GAIM: empowerment in energy applications through inclusive game design, artificial intelligence and system modelling

By developing integrated tools as the shared platform between citizens and the energy system, and thus enabling user-centred sustainable energy systems, we envision a future where households play an active role in the energy transition.
We strive for an integrated interdisciplinary approach across humanities, social, natural, and computer sciences, and long-term collaboration between academia, consumers/prosumers, aggregators/suppliers, and energy communities/cooperatives. Results will include both the practical means and instrumental policy recommendations to enhance citizens’ empowerment.
Long-term empowerment
We will develop and demonstrate integrated tools as the shared platform for citizens’ long-term engagement and empowerment in energy applications, through research on persuasive and inclusive serious game design, coupled with artificial intelligence techniques, energy models, and input from smart meter data, to provide informed and reliable feedback to citizens about optimal home energy management.
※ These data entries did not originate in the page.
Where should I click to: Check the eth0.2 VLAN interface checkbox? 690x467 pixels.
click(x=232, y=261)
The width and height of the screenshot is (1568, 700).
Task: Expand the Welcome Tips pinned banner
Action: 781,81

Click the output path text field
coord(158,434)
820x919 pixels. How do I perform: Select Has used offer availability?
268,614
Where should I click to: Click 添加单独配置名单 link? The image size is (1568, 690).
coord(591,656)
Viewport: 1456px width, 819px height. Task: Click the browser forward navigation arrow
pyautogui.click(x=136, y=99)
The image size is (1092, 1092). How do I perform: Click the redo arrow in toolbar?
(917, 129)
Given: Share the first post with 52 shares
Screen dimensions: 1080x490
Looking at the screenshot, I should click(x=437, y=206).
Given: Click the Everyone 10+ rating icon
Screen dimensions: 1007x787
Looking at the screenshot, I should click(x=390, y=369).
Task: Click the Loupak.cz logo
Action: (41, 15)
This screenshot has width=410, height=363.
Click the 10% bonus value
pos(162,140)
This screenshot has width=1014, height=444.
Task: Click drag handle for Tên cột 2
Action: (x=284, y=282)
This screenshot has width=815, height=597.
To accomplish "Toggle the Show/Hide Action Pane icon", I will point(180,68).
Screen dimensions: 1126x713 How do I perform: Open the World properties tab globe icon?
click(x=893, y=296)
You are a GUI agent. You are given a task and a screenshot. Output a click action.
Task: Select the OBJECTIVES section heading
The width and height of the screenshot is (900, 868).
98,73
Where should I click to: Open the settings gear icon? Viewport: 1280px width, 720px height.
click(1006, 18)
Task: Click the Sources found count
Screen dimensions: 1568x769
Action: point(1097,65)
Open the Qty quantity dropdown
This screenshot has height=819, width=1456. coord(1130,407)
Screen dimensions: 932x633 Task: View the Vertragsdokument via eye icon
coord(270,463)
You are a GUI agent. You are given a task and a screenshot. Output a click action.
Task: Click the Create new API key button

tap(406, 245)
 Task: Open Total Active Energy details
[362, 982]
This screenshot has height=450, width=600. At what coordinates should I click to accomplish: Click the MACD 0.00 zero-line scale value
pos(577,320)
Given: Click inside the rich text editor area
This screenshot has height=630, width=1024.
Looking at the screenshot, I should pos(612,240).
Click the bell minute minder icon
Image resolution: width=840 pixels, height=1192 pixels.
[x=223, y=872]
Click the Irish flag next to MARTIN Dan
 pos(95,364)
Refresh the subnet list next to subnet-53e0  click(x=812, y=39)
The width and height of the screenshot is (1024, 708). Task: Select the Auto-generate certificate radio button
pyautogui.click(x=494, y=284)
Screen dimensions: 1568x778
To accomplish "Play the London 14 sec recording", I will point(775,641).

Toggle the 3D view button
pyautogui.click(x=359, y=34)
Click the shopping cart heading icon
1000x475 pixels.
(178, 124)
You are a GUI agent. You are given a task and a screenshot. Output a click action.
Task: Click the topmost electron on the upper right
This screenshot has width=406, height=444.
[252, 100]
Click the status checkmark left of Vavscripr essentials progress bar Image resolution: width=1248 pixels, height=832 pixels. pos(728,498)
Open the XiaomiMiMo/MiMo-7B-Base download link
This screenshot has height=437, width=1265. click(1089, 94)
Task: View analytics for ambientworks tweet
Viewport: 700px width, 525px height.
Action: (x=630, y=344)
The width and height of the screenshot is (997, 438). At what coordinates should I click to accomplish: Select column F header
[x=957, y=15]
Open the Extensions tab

The tools will be co-designed, used, and validated in collaboration with Dutch municipalities to enable a wide range of energy-related customer-oriented services, which are crucial for a low-carbon energy system, from increased energy efficiency to flexibility provision for market optimisation and grid services. Our consortium spans expertise and partners along the whole energy value chain, allowing us to identify replicability potential, and result in tailor-made policy recommendations.
New forms of engagement
Increasing shares of intermittent renewables and targets for greenhouse-gas emissions reduction challenge the reliable and economic operation of energy systems. An effective energy transition requires urgent actions on empowering consumers, enabling demand-side flexibility, and promoting new roles such as prosumers, aggregators and energy communities. Currently, citizens’ engagement in new energy services and products is hindered by energy market regulation, and lack of information, two-way communication, and trust with utilities. We envision learning communities as vital in enabling citizens to conceptualise socio-technical imaginaries of user-centred sustainable and affordable energy systems.
This project is funded by NWO and runs from 2022 to 2026.